▶ _ACTIVITY_:
Go through the listing below and retype exactly the lines starting at the one with "This screenshot has height=455, width=1280." and ending at the one with "the POSTGRES_PASSWORD variable", skipping pictures.

▶ _DATASET EXTRACT_:
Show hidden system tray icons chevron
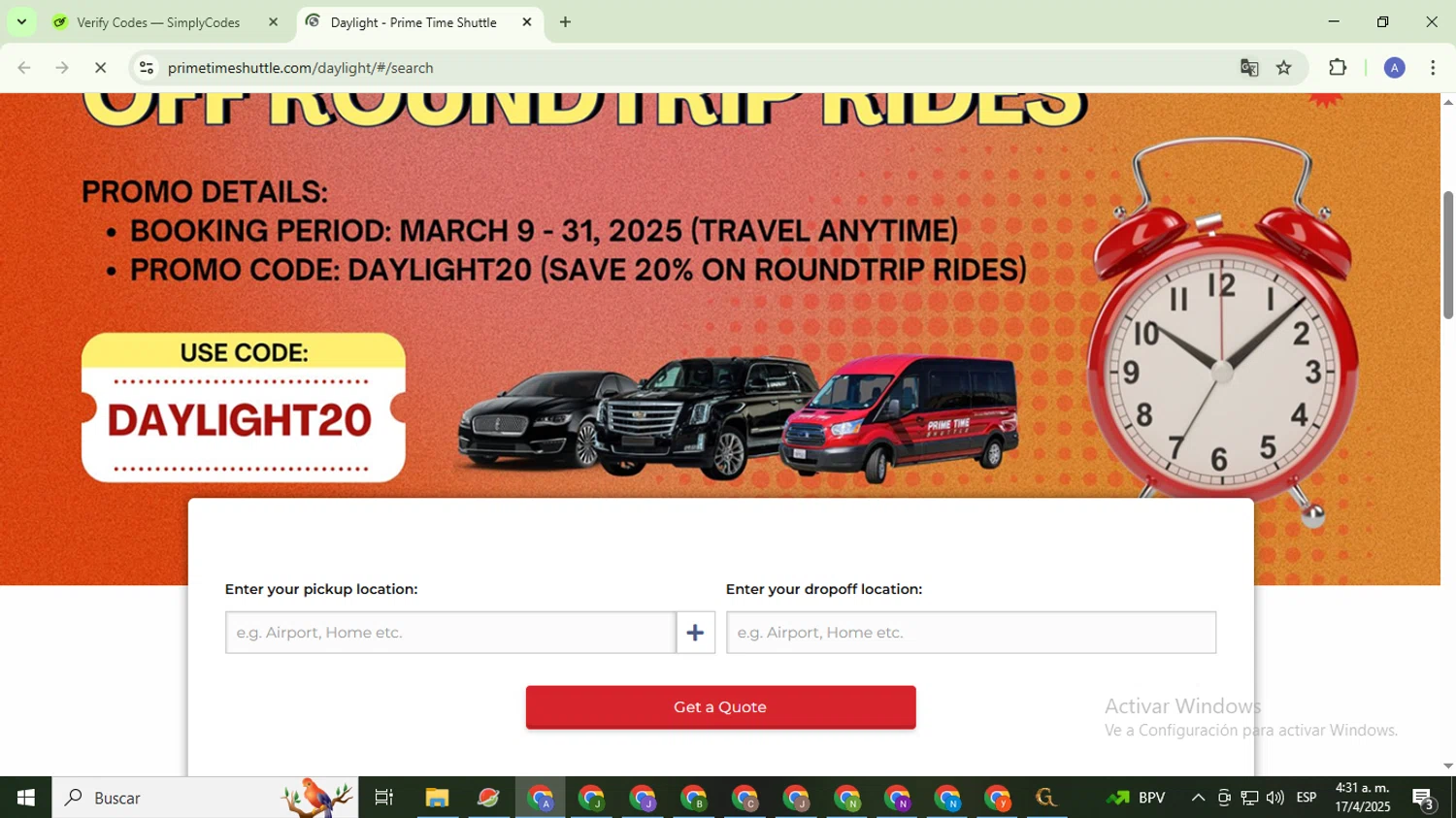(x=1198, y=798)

--

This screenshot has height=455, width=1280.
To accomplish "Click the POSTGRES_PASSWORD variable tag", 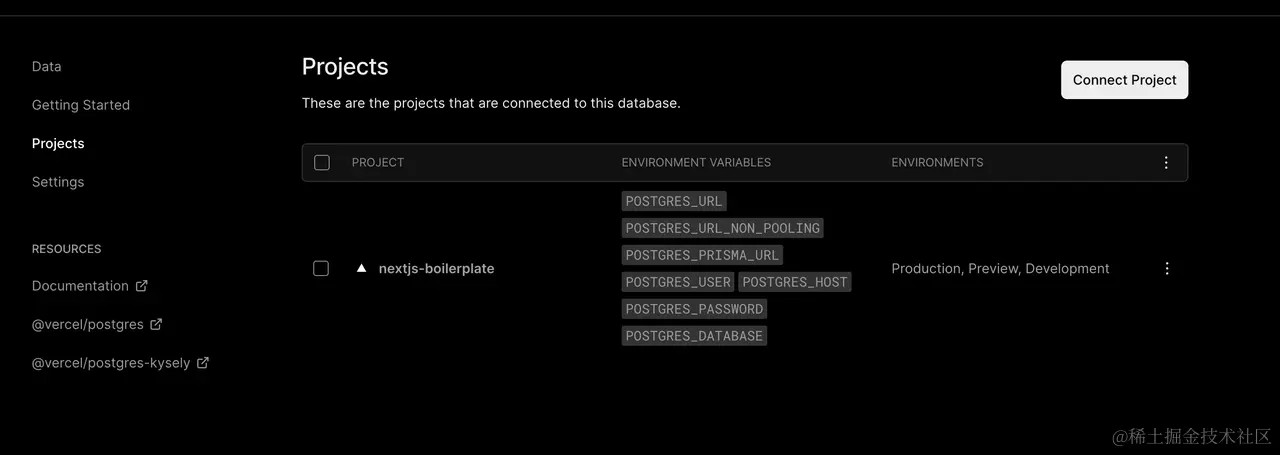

---

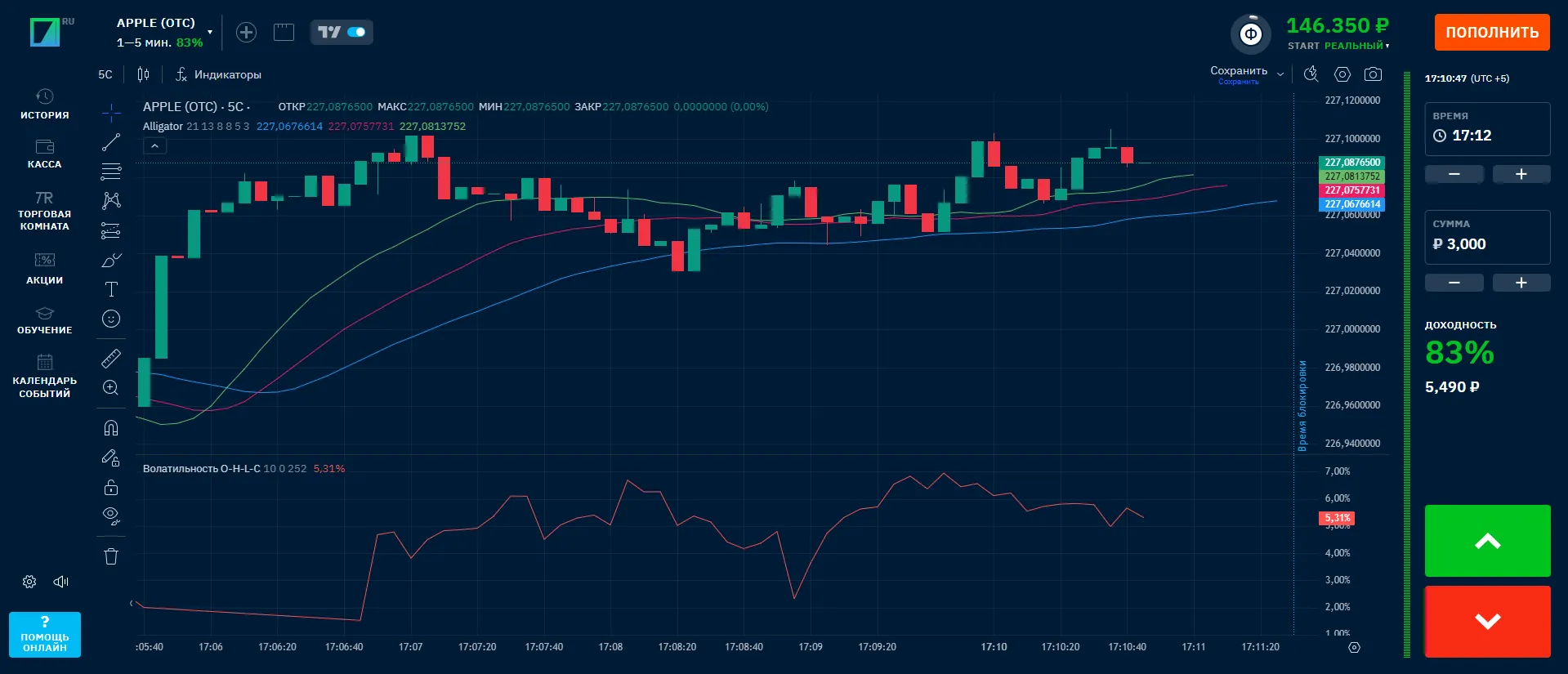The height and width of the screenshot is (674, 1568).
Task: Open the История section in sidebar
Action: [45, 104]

▶ _REPLY_:
This screenshot has height=455, width=1280.
To accomplish "Click the POSTGRES_PASSWORD variable tag", 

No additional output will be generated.